Today, London and many other European cities are facing serious traffic pressures on both roads and train lines. Congestion is bad for our health, bad for the economy, and bad for our blood pressure.
So how do we unclog our cities? The answer is smart traffic tech.
On the road
The UK capital has roughly 2.6 million registered vehicles which, due to heavy congestion, creep through the city at an average speed of just 8.3mph. The situation has been blamed on a range of things, including delivery vehicles, poor road planning and population increases.
In response, London is implementing the Split Cycle Offset Optimisation Technique (SCOOT) system – a network of sensors to manage traffic lights. Sensors watch traffic and automatically tweak signals to reduce congestion. The system, which uses 15,000 detectors, has been so successful that delays have been reduced by 13%.
But smart traffic tech isn’t only focused on vehicles. Managing pedestrians is an important part of keeping a city moving. London has expanded the SCOOT system to include cameras and electromagnetic footplates under the pavement to measure volumes of people waiting to cross in busy places. When a large enough crowd has built up, the traffic light automatically changes to green for pedestrians to cross. Managed crossings keep the traffic flowing and keep people safe.
On the rails
Train delays are frustrating for travellers and incredibly costly for economies – research suggests that cancelled trains in the north of England cost businesses nearly £38 million in the summer of 2018.
Although some delays cannot be helped – trees will always find a way to fall across tracks – systematic issues such as signalling can be designed out of the system. To help do that, Hitachi Information Control Systems Europe Ltd has a software product called dessan. The only specialist design software created exclusively for rail, dessan allows rail signallers to experiment, plan and test entire networks before they are built. Designers can simulate options for infrastructure and signalling layouts meaning all options can be assessed before committing to a final design. For example, a simulation could show that adding a rail bridge into a network would significantly reduce train congestion coming into a busy station. Without the software the bridge wouldn’t be built because of the associated test of trailing it.
Both on our roads and on the rails, the problem of congestion is getting worse. The backlogs are impacting economies, health and happiness. Smart solutions, like SCOOT and dessan, are helping to get us moving again.
* * * * *
- _Tasks to perform_
(a) Please edit the smart traffic text: reproduce the stretch from "So how do we" through "and population increases.", swapping "congestion" for "gridlock".
(b) According to the smart traffic text, how many detectors does London's SCOOT system use?
Work from the smart traffic text alone.

- _Data segment_
* * * * *
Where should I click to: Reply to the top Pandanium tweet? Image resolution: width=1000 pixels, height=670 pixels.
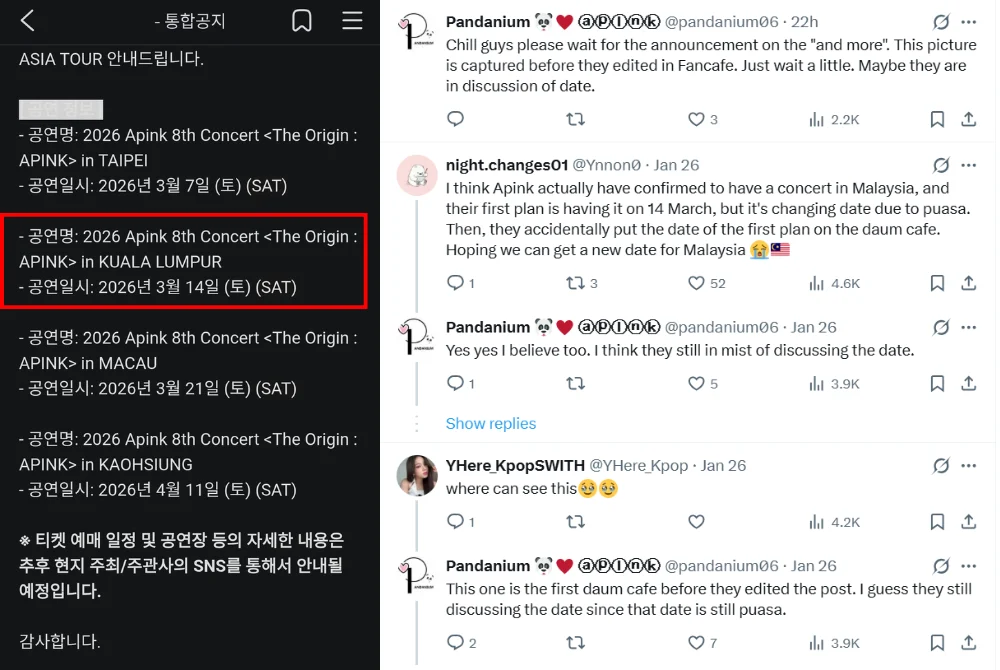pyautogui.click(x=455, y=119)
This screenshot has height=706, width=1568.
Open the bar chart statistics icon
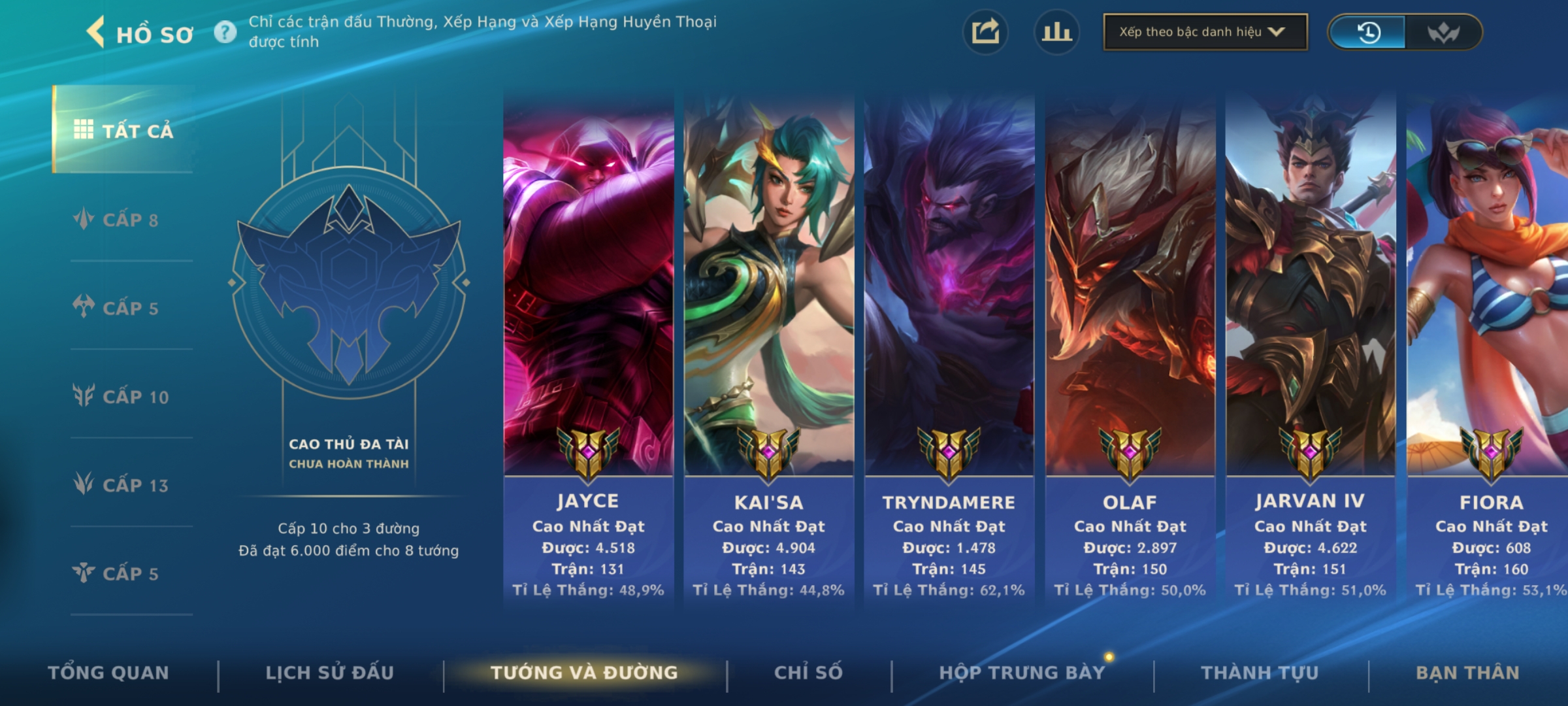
* * * * *
- _Task answers_
(a)
So how do we unclog our cities? The answer is smart traffic tech.
On the road
The UK capital has roughly 2.6 million registered vehicles which, due to heavy gridlock, creep through the city at an average speed of just 8.3mph. The situation has been blamed on a range of things, including delivery vehicles, poor road planning and population increases.

(b) It uses 15,000 detectors.